• _Extract_:
_____
"Batteries are key to our mobile way of life, they store electrical energy and can deliver at times when it is needed. Most high-performance batteries rely on lithium; a reactive and scarce metal. Barriers to market for alternative metal ion batteries come from their reduced level of energy storage, which reduces the ability of the battery to power devices. This is a one year project which aims to create a novel battery made with sodium-ion, rather than the current state of the art lithium-ion. It will have similar performance to lithium, but with a fraction of the raw material costs of lithium. The project will exploit prior and ongoing battery research between Deregallera's proven track record in development of novel battery technologies, and project partner University of Southampton's experience which spans over several decades."

"Growing adoption of electric vehicles in the automotive industry has led to surge in demand for high output batteries. The power profile of typical EV use is harmful to the electrochemical process of any battery. Hybridisation of high power-density supercapacitors with high energy density batteries has been shown to dramatically prolong battery life, by shielding the battery from the majority of small charge/discharge cycles. In this project, Deregallera will partner with the University of South Wales, and the University of Hertfordshire to develop a feasibility demonstrator system, which will be tested with input from industry stakeholders. The University of Hertfordshire - Automotive Engineering group offers a focus on innovative technologies associated with the alternative propulsion technologies such as fuel cell technology and electric vehicles. They also provide expertise in automotive design, vehicle dynamics and engine testing and mapping. Collectively the group has extensive experience in the automotive and motor-sport sectors. The Centre for Automotive and Power Systems Engineering (CAPSE), based at the University of South Wales, has a wide range of testing/evaluations using their EV Energy Storage and Drive train R&D Facilities, which include battery, ultra-capacitor, fuel cell, fly wheel and other energy storage technologies. This facility has over one mega-watt of testing capacity and houses Wales's only 4 wheel drive direct hub dynamic chassis rolling road system."

Taking Deregallera Pareta integrated motor and drive concept Deregallera under the SuRV project will optimise its product design for best cost, lean manufacturing performance so that progressive upscaling can be confidently undertaken. Attention to efficient cell layout and latest manufacturing techniques will provide for an expandable and proven manufacturing unit. Pilot production simulation layout will be established and validated.

This project will develop and demonstrate via simulation and laboratory testing, an ultra-high efficiency direct drive system that can be retrofitted to a current production zero emission vehicle (ZEV). The innovation is expected to offer numerous benefits to the target ZEV, including extended range, enhanced efficiency, reliability improvements, cost savings, and other new vehicle design possibilities. This project has the potential to provide a technically and economically viable product for catalysing the adoption of ZEVs, and research outcomes that will directly lead towards an increasingly electrified transport sector.
_____
• _Input data_:

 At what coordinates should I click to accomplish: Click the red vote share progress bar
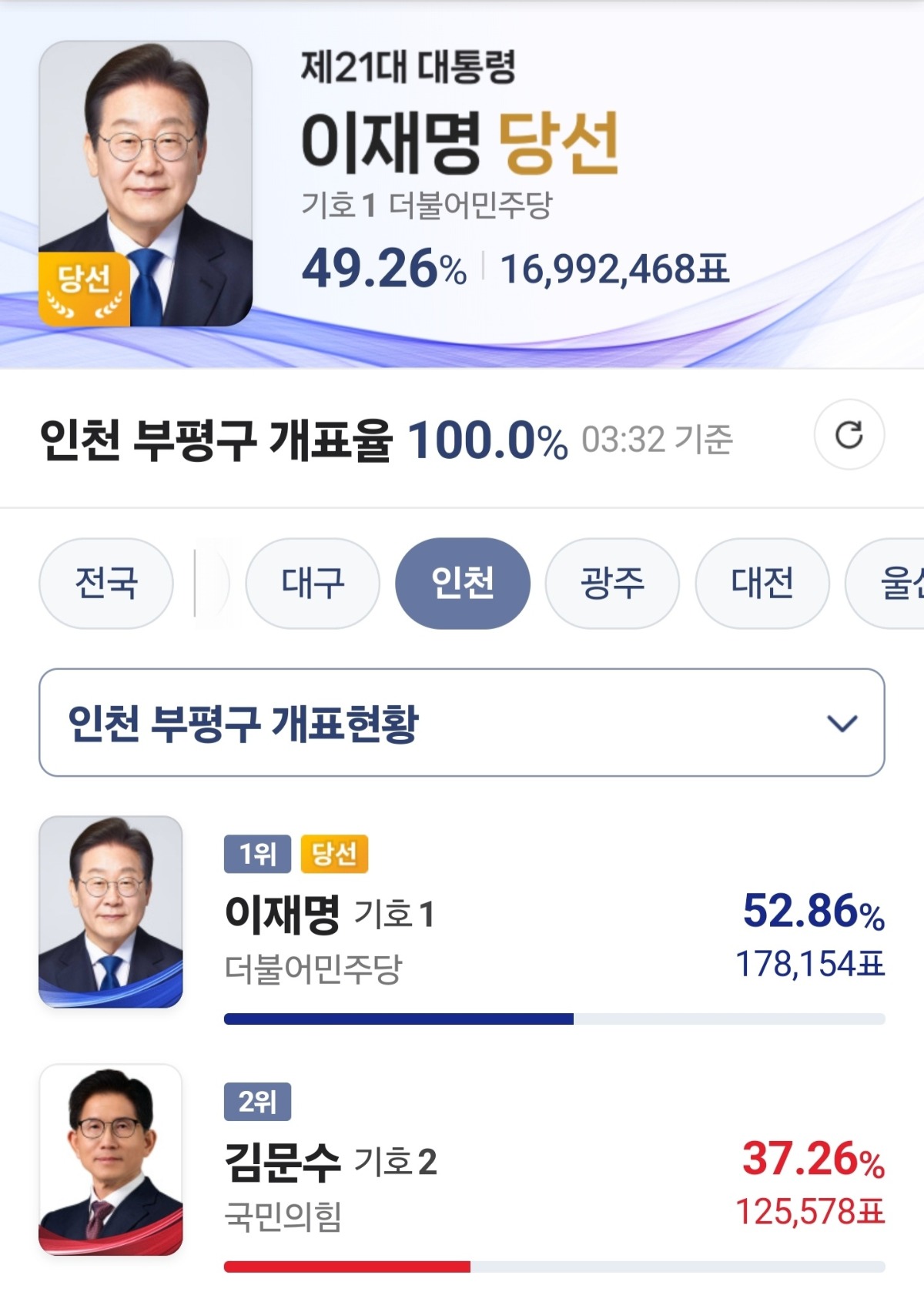[x=347, y=1267]
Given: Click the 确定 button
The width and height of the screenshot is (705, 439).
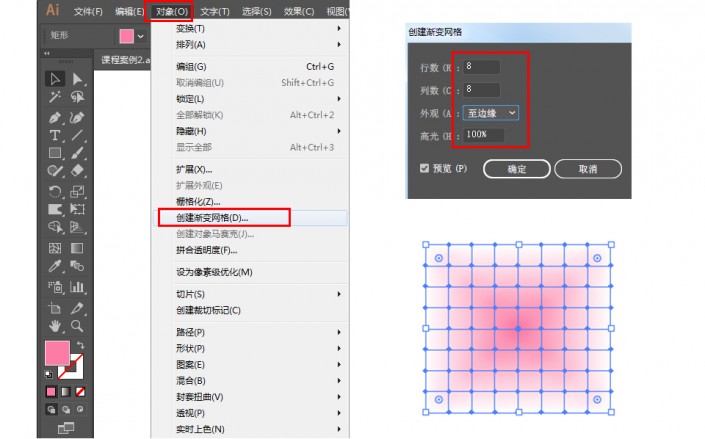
_____
Rewrite the passage of the project summaries starting at "This project will" and ending at "electrified transport sector.", with "hub motor system" in place of "direct drive system".

• _Worked solution_:
This project will develop and demonstrate via simulation and laboratory testing, an ultra-high efficiency hub motor system that can be retrofitted to a current production zero emission vehicle (ZEV). The innovation is expected to offer numerous benefits to the target ZEV, including extended range, enhanced efficiency, reliability improvements, cost savings, and other new vehicle design possibilities. This project has the potential to provide a technically and economically viable product for catalysing the adoption of ZEVs, and research outcomes that will directly lead towards an increasingly electrified transport sector.